# [Task]
In full and word for word, give the records again.

(Saved data entries)
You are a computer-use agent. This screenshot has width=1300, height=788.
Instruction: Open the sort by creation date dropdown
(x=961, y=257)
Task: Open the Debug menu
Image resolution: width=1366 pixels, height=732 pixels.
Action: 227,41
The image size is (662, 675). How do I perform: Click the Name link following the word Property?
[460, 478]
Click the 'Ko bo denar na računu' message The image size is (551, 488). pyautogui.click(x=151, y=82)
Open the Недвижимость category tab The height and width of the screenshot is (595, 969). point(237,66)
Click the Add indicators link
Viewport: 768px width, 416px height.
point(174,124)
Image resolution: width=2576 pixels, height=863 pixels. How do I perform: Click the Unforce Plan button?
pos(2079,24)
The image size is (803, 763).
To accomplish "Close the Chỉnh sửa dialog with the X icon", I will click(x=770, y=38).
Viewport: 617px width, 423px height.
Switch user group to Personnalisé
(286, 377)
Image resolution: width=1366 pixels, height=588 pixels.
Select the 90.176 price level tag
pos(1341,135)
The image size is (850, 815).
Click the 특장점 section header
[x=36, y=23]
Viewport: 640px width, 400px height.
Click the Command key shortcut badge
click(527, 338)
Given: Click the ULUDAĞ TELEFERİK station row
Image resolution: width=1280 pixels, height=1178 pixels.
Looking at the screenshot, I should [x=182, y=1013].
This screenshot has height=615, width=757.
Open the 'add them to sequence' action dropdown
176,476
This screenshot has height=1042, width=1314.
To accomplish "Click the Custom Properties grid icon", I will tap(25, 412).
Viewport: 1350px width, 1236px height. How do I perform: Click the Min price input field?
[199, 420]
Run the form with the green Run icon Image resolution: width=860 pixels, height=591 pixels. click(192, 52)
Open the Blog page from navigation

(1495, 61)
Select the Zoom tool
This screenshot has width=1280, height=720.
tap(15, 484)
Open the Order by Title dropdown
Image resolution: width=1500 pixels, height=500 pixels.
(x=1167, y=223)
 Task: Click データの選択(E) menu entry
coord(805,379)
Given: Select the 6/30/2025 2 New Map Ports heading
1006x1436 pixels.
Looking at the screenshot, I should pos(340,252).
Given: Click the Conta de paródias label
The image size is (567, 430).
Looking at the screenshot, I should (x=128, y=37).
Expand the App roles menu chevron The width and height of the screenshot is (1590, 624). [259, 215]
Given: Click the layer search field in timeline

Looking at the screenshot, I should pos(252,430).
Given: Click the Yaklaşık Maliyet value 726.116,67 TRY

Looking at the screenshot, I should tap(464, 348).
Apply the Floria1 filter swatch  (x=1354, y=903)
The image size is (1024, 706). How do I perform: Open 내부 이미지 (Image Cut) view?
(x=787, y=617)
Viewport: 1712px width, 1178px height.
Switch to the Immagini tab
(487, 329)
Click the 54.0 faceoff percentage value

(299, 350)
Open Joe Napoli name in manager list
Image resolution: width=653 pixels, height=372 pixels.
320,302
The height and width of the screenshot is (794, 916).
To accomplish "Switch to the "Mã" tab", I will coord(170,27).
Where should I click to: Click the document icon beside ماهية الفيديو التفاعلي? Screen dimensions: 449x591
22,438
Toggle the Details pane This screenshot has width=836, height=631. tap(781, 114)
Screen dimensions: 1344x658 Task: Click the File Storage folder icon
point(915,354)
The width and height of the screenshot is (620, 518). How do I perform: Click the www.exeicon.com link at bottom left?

# [Solution to this exercise]
You are a computer-use agent. This screenshot has width=1300, height=788.
Instruction: Open the sort by creation date dropdown
(x=961, y=257)
Task: Open the Debug menu
Image resolution: width=1366 pixels, height=732 pixels.
Action: 227,41
The image size is (662, 675). How do I perform: Click the Name link following the word Property?
[460, 478]
Click the 'Ko bo denar na računu' message The image size is (551, 488). pyautogui.click(x=151, y=82)
Open the Недвижимость category tab The height and width of the screenshot is (595, 969). point(237,66)
Click the Add indicators link
Viewport: 768px width, 416px height.
point(174,124)
Image resolution: width=2576 pixels, height=863 pixels. How do I perform: Click the Unforce Plan button?
pos(2079,24)
The image size is (803, 763).
To accomplish "Close the Chỉnh sửa dialog with the X icon", I will click(x=770, y=38).
Viewport: 617px width, 423px height.
Switch user group to Personnalisé
(286, 377)
Image resolution: width=1366 pixels, height=588 pixels.
Select the 90.176 price level tag
pos(1341,135)
The image size is (850, 815).
Click the 특장점 section header
[x=36, y=23]
Viewport: 640px width, 400px height.
Click the Command key shortcut badge
click(527, 338)
Given: Click the ULUDAĞ TELEFERİK station row
Image resolution: width=1280 pixels, height=1178 pixels.
Looking at the screenshot, I should [x=182, y=1013].
This screenshot has height=615, width=757.
Open the 'add them to sequence' action dropdown
176,476
This screenshot has height=1042, width=1314.
To accomplish "Click the Custom Properties grid icon", I will tap(25, 412).
Viewport: 1350px width, 1236px height. How do I perform: Click the Min price input field?
[199, 420]
Run the form with the green Run icon Image resolution: width=860 pixels, height=591 pixels. click(192, 52)
Open the Blog page from navigation

(1495, 61)
Select the Zoom tool
This screenshot has width=1280, height=720.
tap(15, 484)
Open the Order by Title dropdown
Image resolution: width=1500 pixels, height=500 pixels.
(x=1167, y=223)
 Task: Click データの選択(E) menu entry
coord(805,379)
Given: Select the 6/30/2025 2 New Map Ports heading
1006x1436 pixels.
Looking at the screenshot, I should pos(340,252).
Given: Click the Conta de paródias label
The image size is (567, 430).
Looking at the screenshot, I should (x=128, y=37).
Expand the App roles menu chevron The width and height of the screenshot is (1590, 624). [259, 215]
Given: Click the layer search field in timeline

Looking at the screenshot, I should pos(252,430).
Given: Click the Yaklaşık Maliyet value 726.116,67 TRY

Looking at the screenshot, I should tap(464, 348).
Apply the Floria1 filter swatch  (x=1354, y=903)
The image size is (1024, 706). How do I perform: Open 내부 이미지 (Image Cut) view?
(x=787, y=617)
Viewport: 1712px width, 1178px height.
Switch to the Immagini tab
(487, 329)
Click the 54.0 faceoff percentage value

(299, 350)
Open Joe Napoli name in manager list
Image resolution: width=653 pixels, height=372 pixels.
320,302
The height and width of the screenshot is (794, 916).
To accomplish "Switch to the "Mã" tab", I will coord(170,27).
Where should I click to: Click the document icon beside ماهية الفيديو التفاعلي? Screen dimensions: 449x591
22,438
Toggle the Details pane This screenshot has width=836, height=631. tap(781, 114)
Screen dimensions: 1344x658 Task: Click the File Storage folder icon
point(915,354)
The width and height of the screenshot is (620, 518). How do I perform: Click the www.exeicon.com link at bottom left?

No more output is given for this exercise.